Nevertheless, my basic point stands: correlation, no matter how you measure it, is a property of random variables. Anything non-random by definition is not correlated with anything.
Correlation does exist between random variables; "random variable", however, is just another name (used by probability theorists rather than analysts) for "measurable function." There is nothing "random" about random variables.
The mean of a random variable, g(x), is defined to be the average of g(x) over its domain (what x ranges over). If x is a discrete set (like the spots on a die) then the average is just the sum of the random variables divided by the number of elements in the set. For the die, (1+2+3+4+5+6)/6 = 3.5 Note that the mean, or average, or expected value need not be one of the possible values. If x is continuous, an integral replaces the sum.
The variance of a random variable is the average of the square minus the square of the average. It is a measure of the spread of the variable (the square root of the variance is the standard deviation.) For the die; one gets 1+4+9+16+25+36/6-3.5**2 = 2&11/12. This is the same as the average of the square of the variable minus its average.
The co-variance between two variables is like the variance, but instead of squaring the variable; one takes the product of the two variables. Let the variables be f(x) and g(x) and the respective means be f_bar and g_bar; also let the standard deviations of the variables be f_sdv and g_sdv; then the co-variance is just the average of (f(x)-f_bar)*(g(x)-g_bar) and the correlation coefficient is that value divided by f_sdev*g_sdev.
If the correlation coefficient is positive, the variables tend to increase together; if negative, one variable tends to increase while the other decreases. Perfect correlation is +1 and perfect anti-correlation is -1; 0 is perfectly uncorrelated. The correlation coefficient is actually the cosine of the angle between the random variables in the appropriate vector space.
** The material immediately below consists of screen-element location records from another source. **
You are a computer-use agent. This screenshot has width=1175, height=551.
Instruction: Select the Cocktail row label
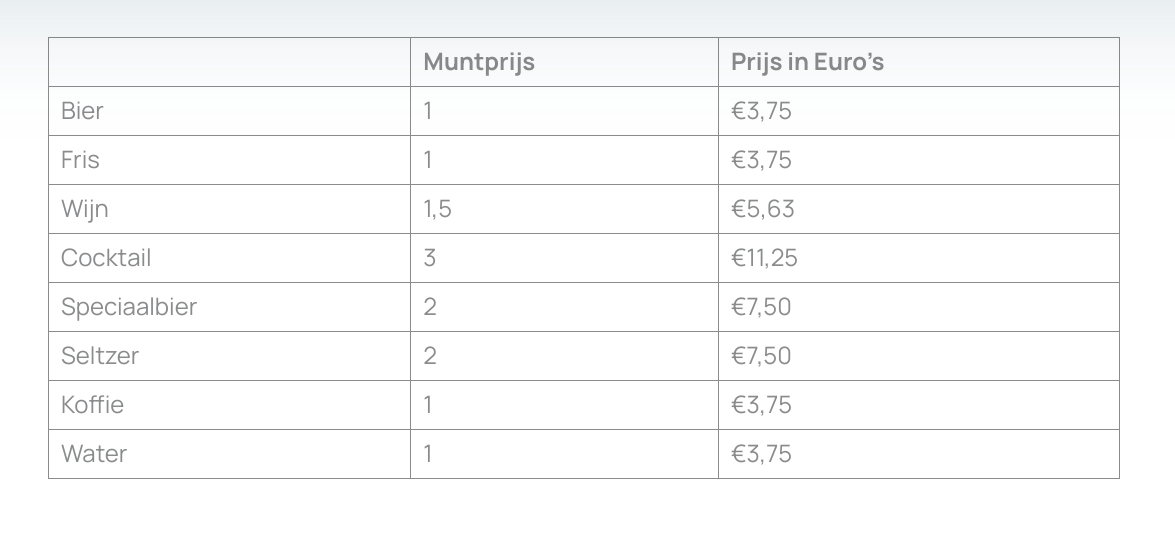[x=106, y=258]
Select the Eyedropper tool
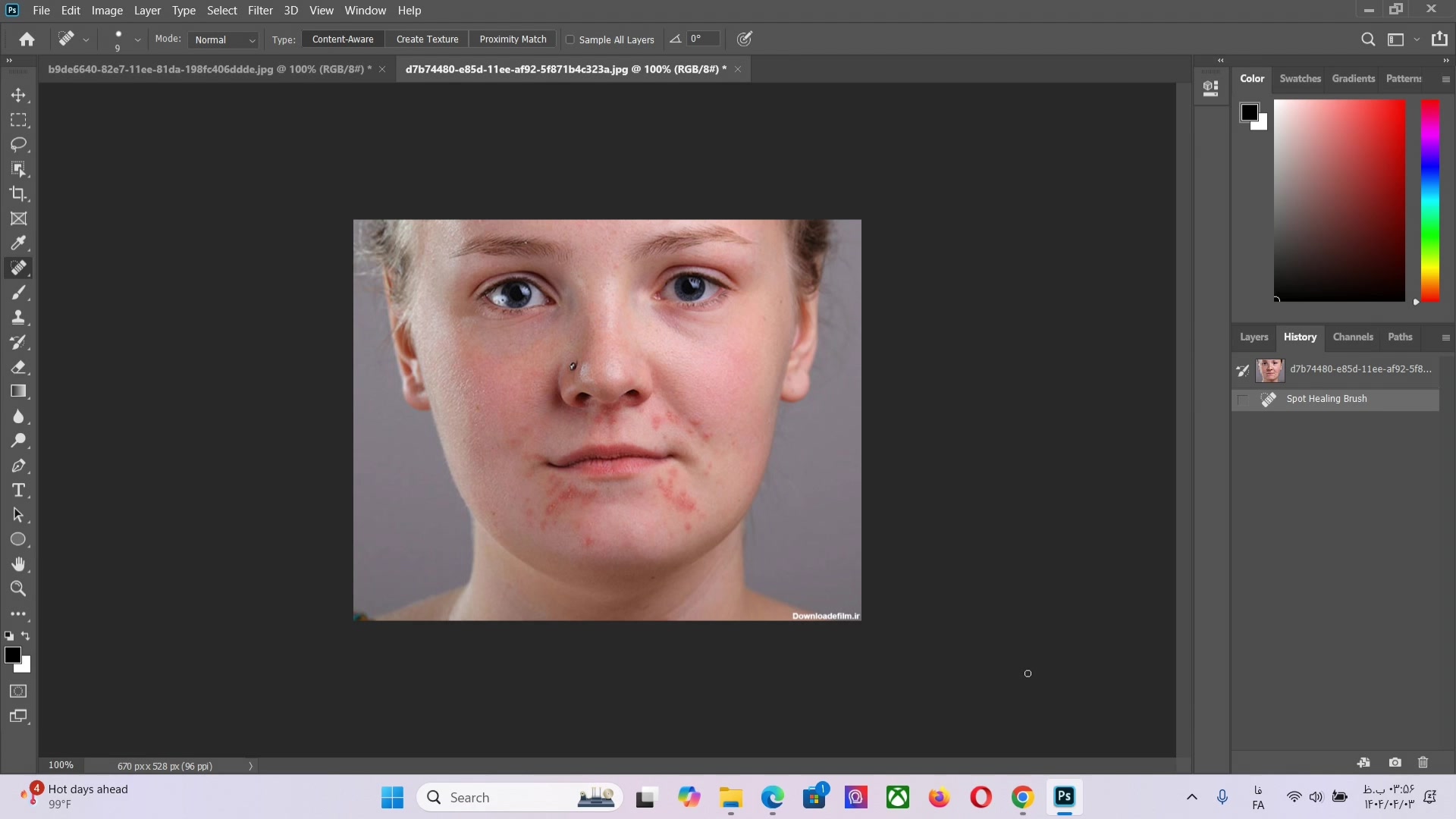Viewport: 1456px width, 819px height. tap(18, 243)
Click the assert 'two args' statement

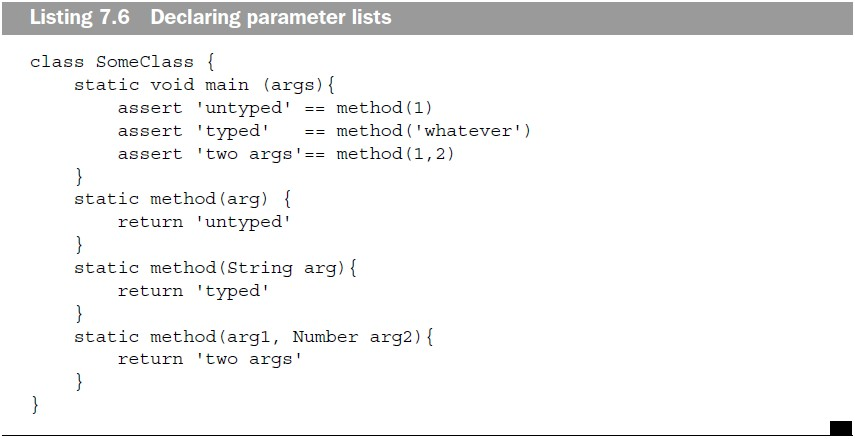coord(286,154)
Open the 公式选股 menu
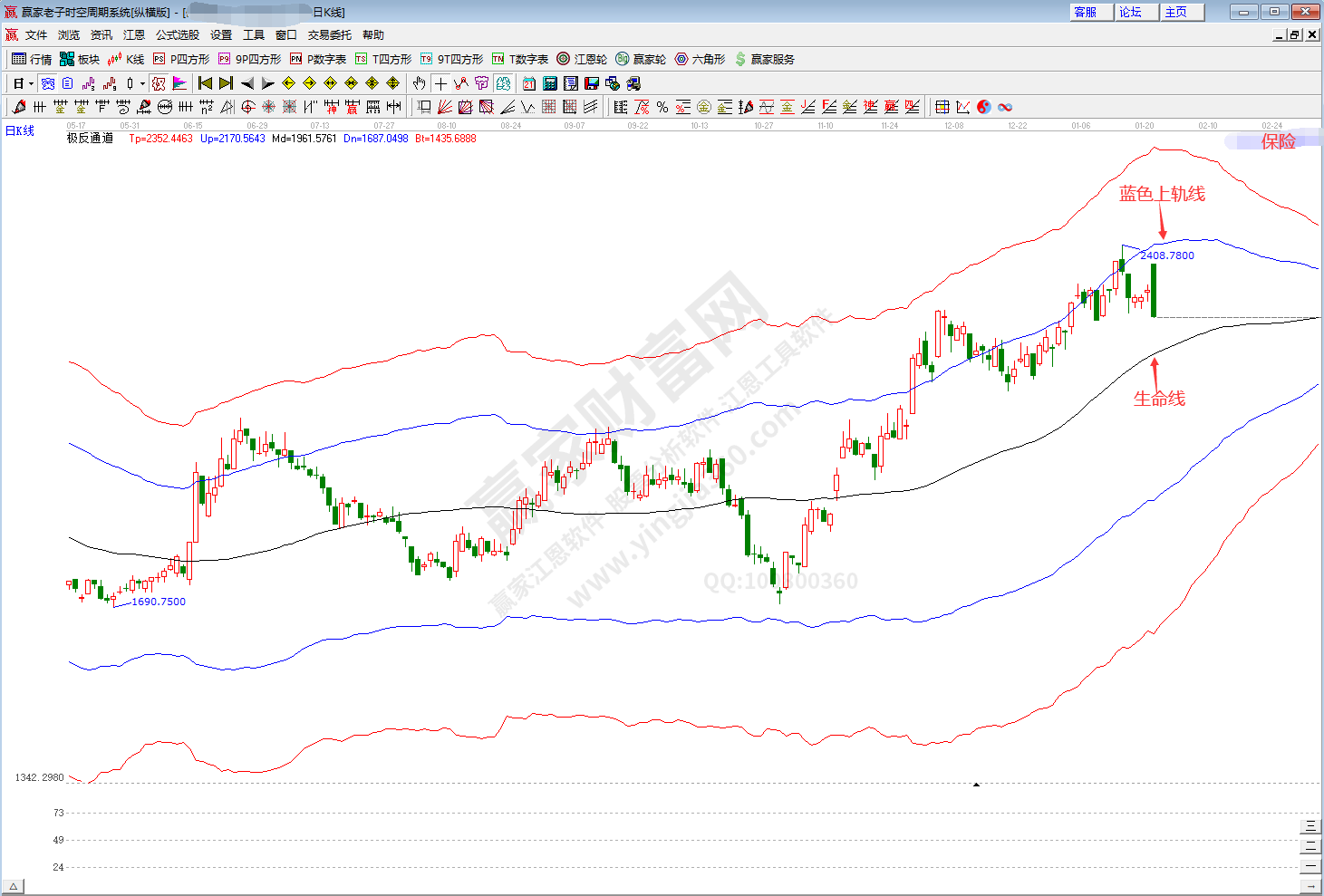Viewport: 1324px width, 896px height. point(177,34)
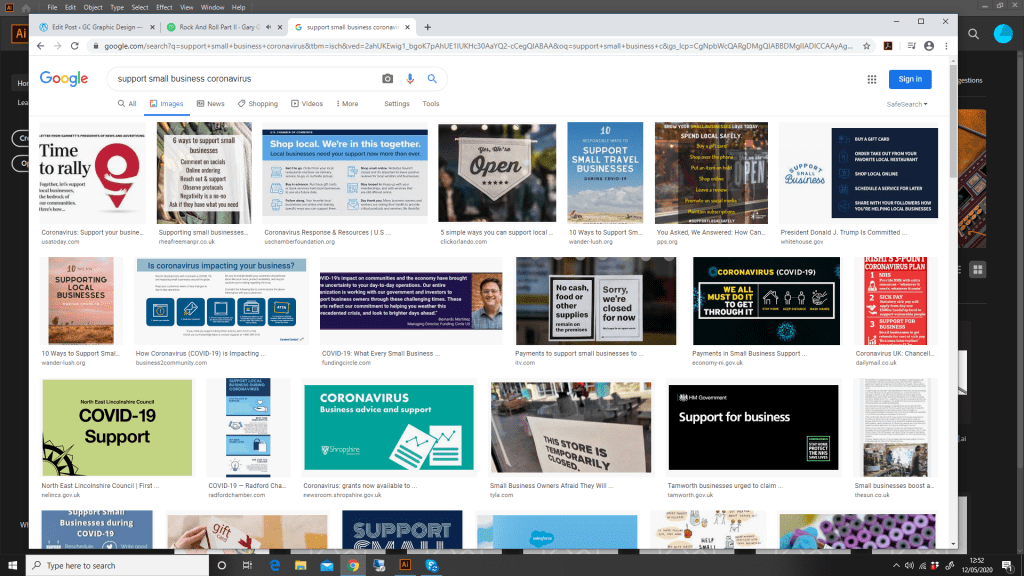The height and width of the screenshot is (576, 1024).
Task: Expand the More search categories menu
Action: click(x=346, y=104)
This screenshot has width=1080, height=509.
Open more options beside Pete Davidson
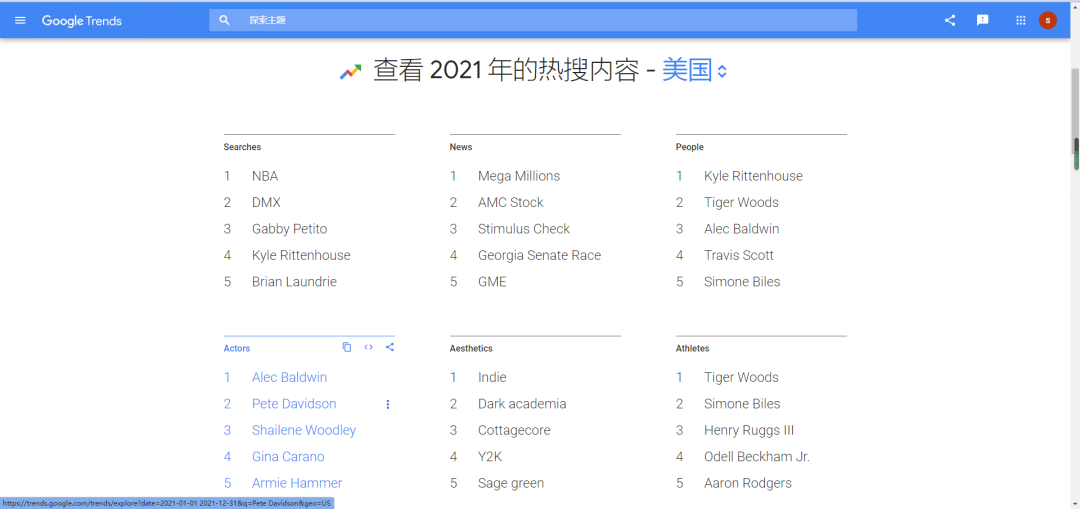tap(388, 404)
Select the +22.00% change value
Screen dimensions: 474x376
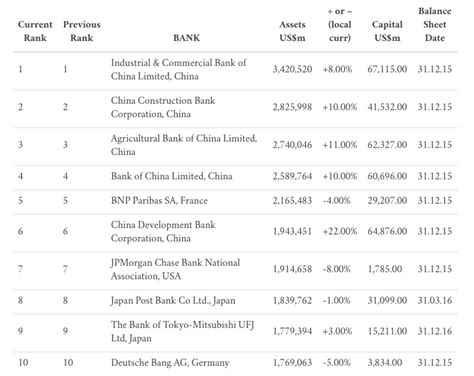(340, 231)

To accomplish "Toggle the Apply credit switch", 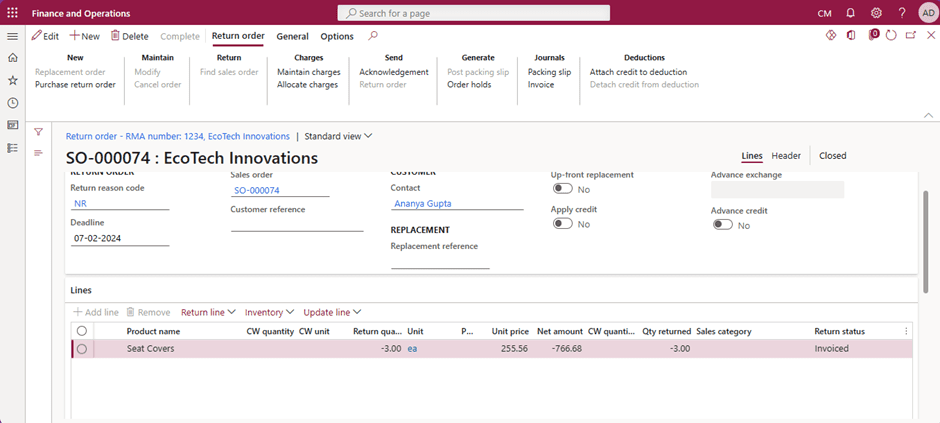I will [562, 224].
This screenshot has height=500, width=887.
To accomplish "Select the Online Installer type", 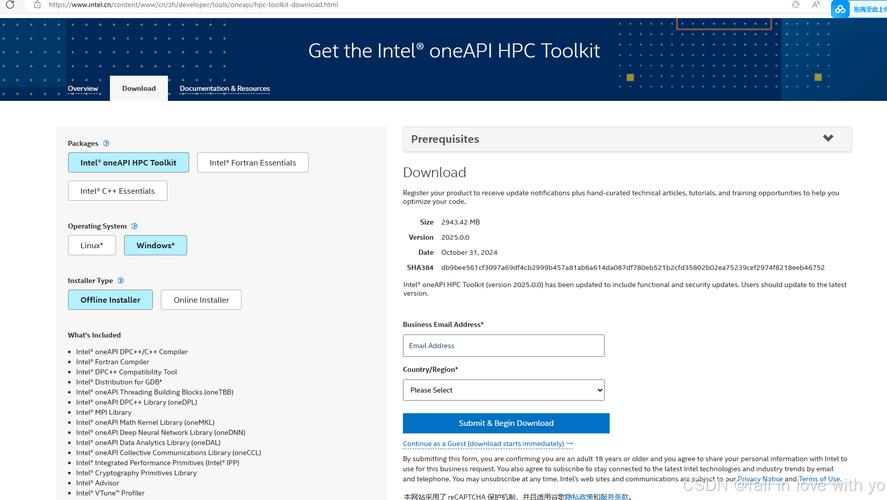I will [201, 300].
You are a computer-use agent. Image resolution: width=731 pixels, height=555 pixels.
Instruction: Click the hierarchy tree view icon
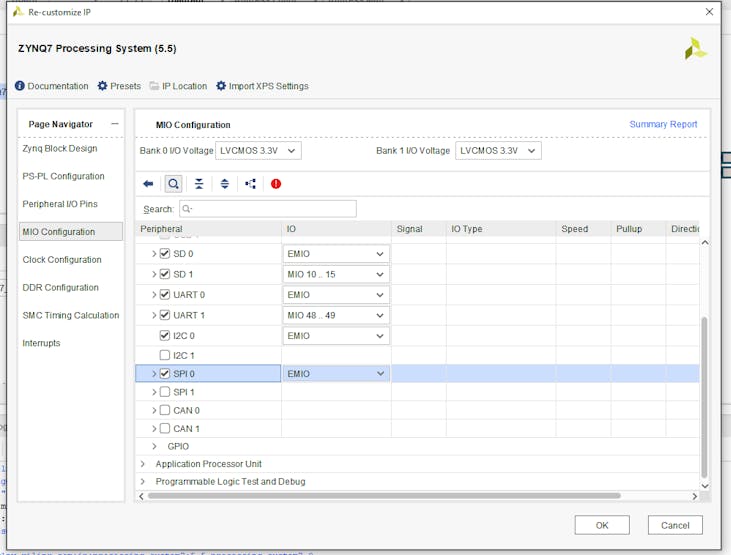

If the random variables are produced by a statistical sampling procedure; there are tests to see if the magnitude of the correlation coefficient is meaningful. Any real-world sample will in general deviate somewhat from its true distribution and thus statistical tests are needed.
With real world measurements; small deviations from a zero correlation coefficient are insignificant; large ones are not. There are no examples of large correlations without some causation. It can be difficult to find out what the causal relation actually is; example: the number of heart attacks per year (in the US) is proportional to the number of mangoes eaten but mangoes are not believed to directly cause heart attacks. Both the number of heart attacks and number mangoes eaten are related to the population size; a better measure would be heart attacks per 100,000 population (which is closer to what is actually used.)